PROVIDED ENTRIES ::
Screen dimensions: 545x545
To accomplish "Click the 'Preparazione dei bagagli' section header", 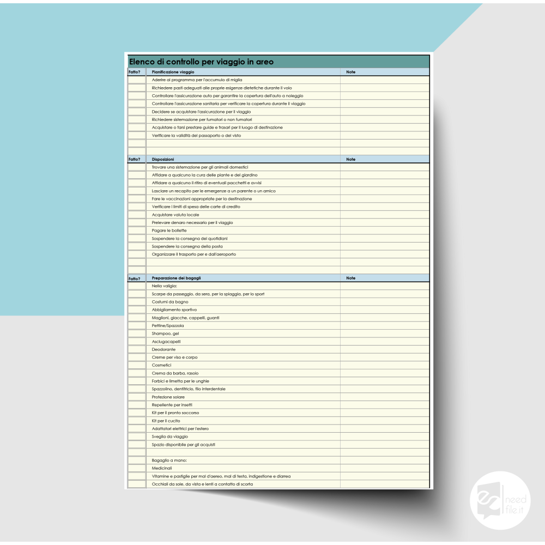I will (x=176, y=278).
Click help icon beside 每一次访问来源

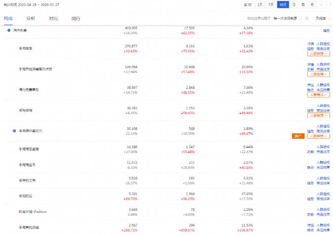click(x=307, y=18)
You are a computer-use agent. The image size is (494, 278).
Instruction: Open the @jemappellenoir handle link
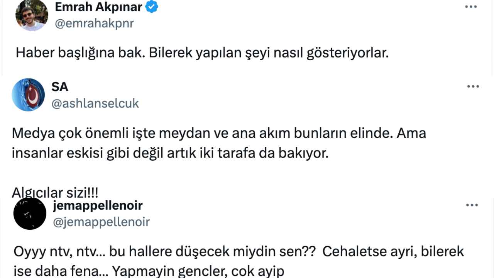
...
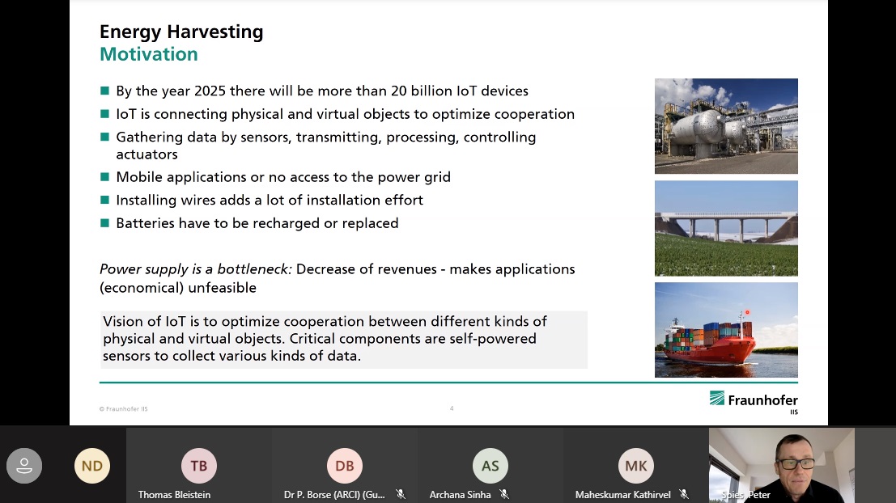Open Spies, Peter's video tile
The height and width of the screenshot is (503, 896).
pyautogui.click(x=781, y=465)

WHAT YOU ARE ASKED TO DO :: Copy exactly the lines of the listing above between the one holding "Click help icon beside 每一次访问来源" and the one holding "Instruction: Open the", inclusive; omit all pictures.

SOLUTION FOR THIS PROBLEM ::
Click help icon beside 每一次访问来源

click(x=307, y=18)
You are a computer-use agent. The image size is (494, 278).
Instruction: Open the @jemappellenoir handle link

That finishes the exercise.